Written request> Rewrite the listing below with every "Viewport" renamed to "Window" and all other wording unchanged. Omit the pictures from your version.

Entries>

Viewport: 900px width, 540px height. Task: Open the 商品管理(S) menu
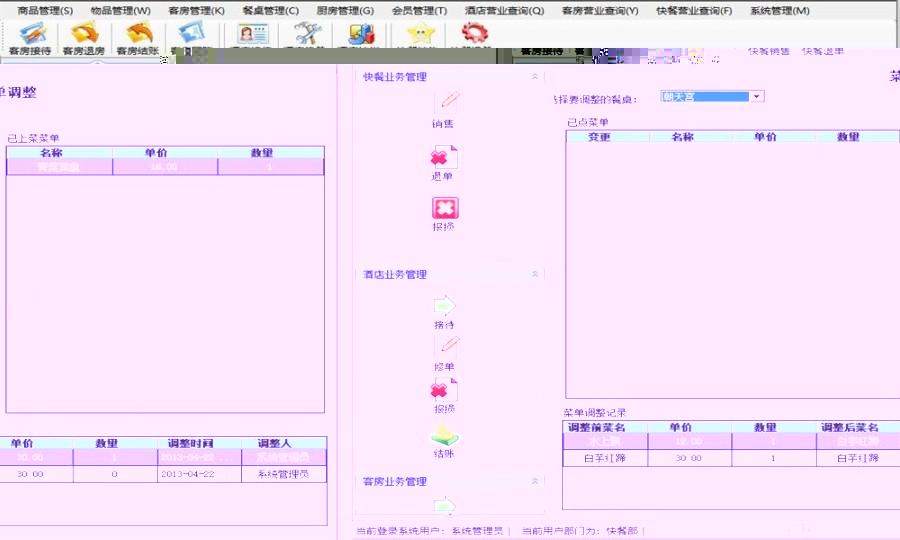(x=46, y=11)
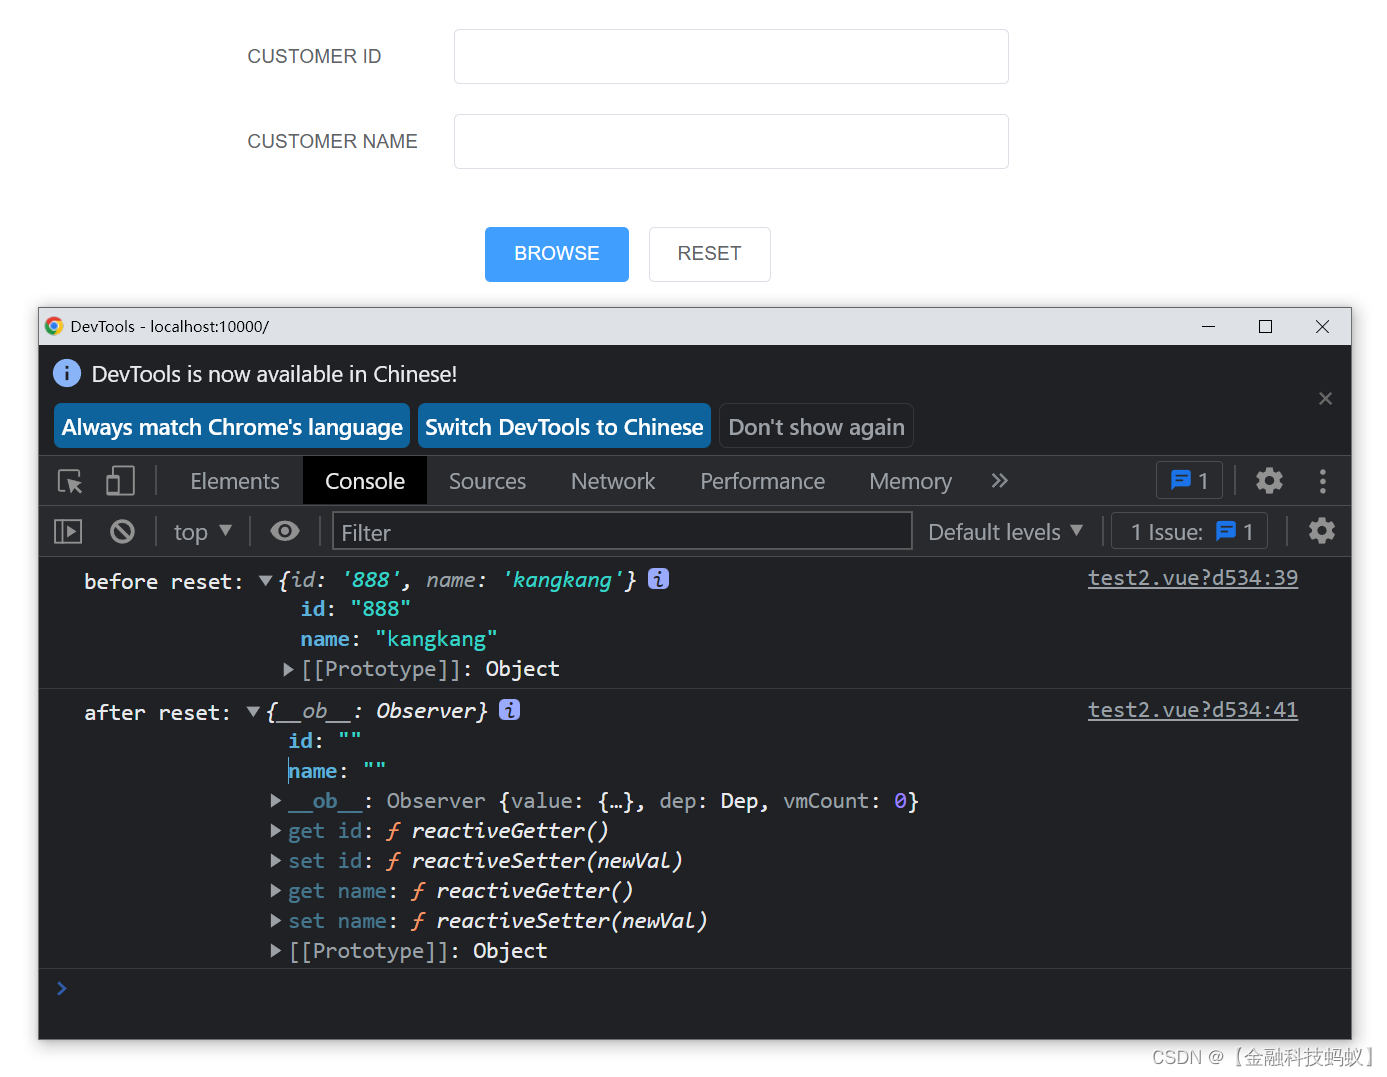Create a live expression with the eye icon

(x=285, y=531)
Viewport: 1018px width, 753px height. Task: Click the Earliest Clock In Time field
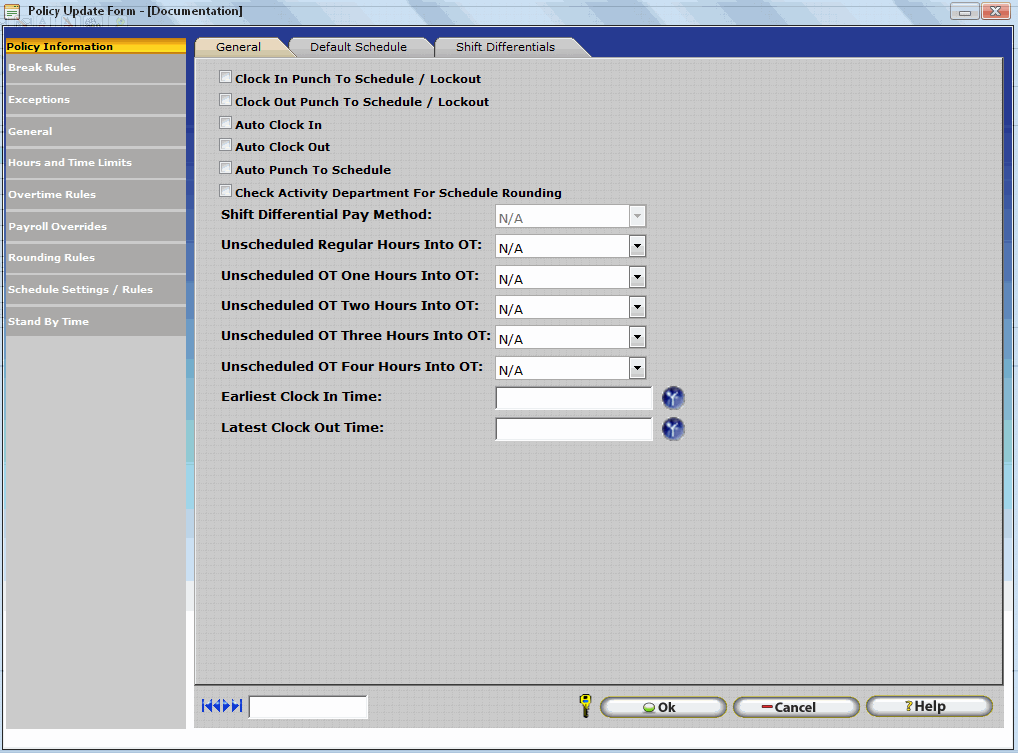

The result>
Window: 900px width, 540px height. Task: Open the 商品管理(S) menu
(x=46, y=11)
Create a live expression with the eye icon

(x=285, y=531)
Window: 1018px width, 753px height. Task: Click the Earliest Clock In Time field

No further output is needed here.